[Data provided Boundary: Start]
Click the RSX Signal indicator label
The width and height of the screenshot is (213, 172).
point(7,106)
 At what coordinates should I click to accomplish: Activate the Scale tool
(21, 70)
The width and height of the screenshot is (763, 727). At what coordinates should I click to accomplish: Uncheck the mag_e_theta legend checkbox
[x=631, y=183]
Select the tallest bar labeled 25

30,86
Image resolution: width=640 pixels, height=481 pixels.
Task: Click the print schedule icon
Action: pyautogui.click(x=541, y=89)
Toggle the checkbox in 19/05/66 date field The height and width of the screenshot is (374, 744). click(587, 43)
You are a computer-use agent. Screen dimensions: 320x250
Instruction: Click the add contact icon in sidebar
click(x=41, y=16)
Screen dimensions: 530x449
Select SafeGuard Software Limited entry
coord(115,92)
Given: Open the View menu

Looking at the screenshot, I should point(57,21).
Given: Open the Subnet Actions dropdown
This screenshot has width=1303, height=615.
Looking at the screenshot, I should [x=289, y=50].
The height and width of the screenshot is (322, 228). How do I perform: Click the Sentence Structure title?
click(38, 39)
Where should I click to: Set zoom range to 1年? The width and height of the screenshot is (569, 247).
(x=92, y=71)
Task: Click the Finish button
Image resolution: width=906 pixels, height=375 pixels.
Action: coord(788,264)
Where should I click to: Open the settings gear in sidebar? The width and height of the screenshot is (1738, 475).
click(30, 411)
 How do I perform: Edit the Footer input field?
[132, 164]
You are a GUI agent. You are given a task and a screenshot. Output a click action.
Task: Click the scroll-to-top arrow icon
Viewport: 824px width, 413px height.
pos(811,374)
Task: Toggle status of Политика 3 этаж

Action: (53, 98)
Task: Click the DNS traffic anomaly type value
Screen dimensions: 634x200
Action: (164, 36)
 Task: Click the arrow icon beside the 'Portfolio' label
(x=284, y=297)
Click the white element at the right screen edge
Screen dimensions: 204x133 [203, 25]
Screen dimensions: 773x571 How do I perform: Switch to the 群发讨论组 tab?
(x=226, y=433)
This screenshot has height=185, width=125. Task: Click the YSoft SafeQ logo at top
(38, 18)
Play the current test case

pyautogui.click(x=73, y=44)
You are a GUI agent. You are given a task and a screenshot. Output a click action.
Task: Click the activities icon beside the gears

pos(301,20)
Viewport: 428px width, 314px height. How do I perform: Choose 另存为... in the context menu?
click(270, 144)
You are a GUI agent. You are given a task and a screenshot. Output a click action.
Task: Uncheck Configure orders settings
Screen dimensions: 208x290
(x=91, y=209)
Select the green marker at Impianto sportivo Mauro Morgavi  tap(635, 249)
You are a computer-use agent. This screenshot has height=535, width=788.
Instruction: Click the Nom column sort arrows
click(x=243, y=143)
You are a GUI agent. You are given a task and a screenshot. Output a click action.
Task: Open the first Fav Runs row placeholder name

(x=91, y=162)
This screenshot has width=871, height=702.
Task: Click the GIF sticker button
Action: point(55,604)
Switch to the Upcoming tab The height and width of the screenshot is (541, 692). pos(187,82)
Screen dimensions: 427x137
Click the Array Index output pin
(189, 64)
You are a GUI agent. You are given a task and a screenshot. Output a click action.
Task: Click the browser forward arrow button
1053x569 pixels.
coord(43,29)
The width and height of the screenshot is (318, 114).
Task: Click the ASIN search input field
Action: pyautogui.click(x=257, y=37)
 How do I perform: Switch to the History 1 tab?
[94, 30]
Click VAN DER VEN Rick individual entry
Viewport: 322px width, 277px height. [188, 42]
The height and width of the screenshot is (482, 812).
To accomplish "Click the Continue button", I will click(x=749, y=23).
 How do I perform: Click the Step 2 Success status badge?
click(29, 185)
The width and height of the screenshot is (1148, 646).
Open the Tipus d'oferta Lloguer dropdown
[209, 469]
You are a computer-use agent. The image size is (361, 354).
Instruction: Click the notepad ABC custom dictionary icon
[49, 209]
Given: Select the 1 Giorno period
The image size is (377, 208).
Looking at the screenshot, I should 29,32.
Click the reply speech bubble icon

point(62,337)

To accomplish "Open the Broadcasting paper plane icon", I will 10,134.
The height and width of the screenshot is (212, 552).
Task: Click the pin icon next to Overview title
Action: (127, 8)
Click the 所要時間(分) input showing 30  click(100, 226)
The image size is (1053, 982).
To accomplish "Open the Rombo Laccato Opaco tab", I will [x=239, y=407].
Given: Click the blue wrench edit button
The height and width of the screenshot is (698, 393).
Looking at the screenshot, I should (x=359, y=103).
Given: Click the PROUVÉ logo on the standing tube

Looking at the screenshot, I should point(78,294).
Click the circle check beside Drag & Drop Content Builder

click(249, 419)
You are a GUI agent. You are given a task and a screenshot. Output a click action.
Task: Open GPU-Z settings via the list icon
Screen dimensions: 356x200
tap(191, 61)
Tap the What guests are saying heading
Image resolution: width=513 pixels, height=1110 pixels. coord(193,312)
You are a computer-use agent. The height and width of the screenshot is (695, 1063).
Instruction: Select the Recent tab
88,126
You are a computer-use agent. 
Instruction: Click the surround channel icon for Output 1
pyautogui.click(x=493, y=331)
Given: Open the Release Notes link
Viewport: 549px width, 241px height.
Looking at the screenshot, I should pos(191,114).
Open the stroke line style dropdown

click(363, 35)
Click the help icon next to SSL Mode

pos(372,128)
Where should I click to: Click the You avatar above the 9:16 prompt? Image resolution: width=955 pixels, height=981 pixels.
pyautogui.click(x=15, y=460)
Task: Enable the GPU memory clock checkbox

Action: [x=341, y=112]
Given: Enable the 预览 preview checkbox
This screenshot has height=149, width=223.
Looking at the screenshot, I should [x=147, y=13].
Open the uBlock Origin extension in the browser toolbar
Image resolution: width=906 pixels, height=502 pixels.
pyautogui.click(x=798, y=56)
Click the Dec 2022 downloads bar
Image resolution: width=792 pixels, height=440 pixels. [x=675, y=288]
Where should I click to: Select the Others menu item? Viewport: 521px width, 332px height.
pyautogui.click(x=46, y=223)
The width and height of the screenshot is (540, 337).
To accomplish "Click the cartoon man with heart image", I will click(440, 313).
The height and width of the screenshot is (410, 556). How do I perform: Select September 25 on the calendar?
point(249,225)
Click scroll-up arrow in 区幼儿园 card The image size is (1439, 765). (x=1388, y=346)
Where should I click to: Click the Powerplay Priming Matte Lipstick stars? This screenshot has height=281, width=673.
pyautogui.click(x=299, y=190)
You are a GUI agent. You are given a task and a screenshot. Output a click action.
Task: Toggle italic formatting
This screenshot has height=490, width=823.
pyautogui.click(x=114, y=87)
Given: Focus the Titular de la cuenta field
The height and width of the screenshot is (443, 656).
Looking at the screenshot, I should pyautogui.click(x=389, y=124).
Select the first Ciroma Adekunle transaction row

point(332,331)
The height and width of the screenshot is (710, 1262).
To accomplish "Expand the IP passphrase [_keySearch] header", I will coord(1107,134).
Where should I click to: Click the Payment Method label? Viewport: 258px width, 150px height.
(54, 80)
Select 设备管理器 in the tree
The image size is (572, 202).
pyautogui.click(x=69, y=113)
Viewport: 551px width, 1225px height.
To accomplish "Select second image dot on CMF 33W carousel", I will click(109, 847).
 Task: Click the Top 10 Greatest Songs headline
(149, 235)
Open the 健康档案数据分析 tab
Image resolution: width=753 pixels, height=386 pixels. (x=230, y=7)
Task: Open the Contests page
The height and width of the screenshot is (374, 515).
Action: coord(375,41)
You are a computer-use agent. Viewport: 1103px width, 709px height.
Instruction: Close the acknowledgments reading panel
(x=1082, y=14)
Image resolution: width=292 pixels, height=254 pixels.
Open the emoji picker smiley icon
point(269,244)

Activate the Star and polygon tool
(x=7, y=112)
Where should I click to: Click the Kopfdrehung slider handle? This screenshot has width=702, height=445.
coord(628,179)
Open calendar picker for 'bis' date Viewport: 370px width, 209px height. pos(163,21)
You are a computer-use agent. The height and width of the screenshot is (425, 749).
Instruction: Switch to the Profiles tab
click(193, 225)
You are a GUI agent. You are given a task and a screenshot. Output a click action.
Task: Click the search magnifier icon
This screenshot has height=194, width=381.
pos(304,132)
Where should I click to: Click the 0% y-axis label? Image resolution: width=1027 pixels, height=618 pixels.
[Data provided Boundary: End]
### Activity
In the entries above, identify each line that includes the string "computer", then copy it.

### Answer to the problem
You are a computer-use agent. Screen dimensions: 320x250
You are a computer-use agent. This screenshot has height=535, width=788.
You are a computer-use agent. The image size is (361, 354).
You are a computer-use agent. The height and width of the screenshot is (695, 1063).
You are a computer-use agent. 
You are a computer-use agent. Viewport: 1103px width, 709px height.
You are a computer-use agent. The height and width of the screenshot is (425, 749).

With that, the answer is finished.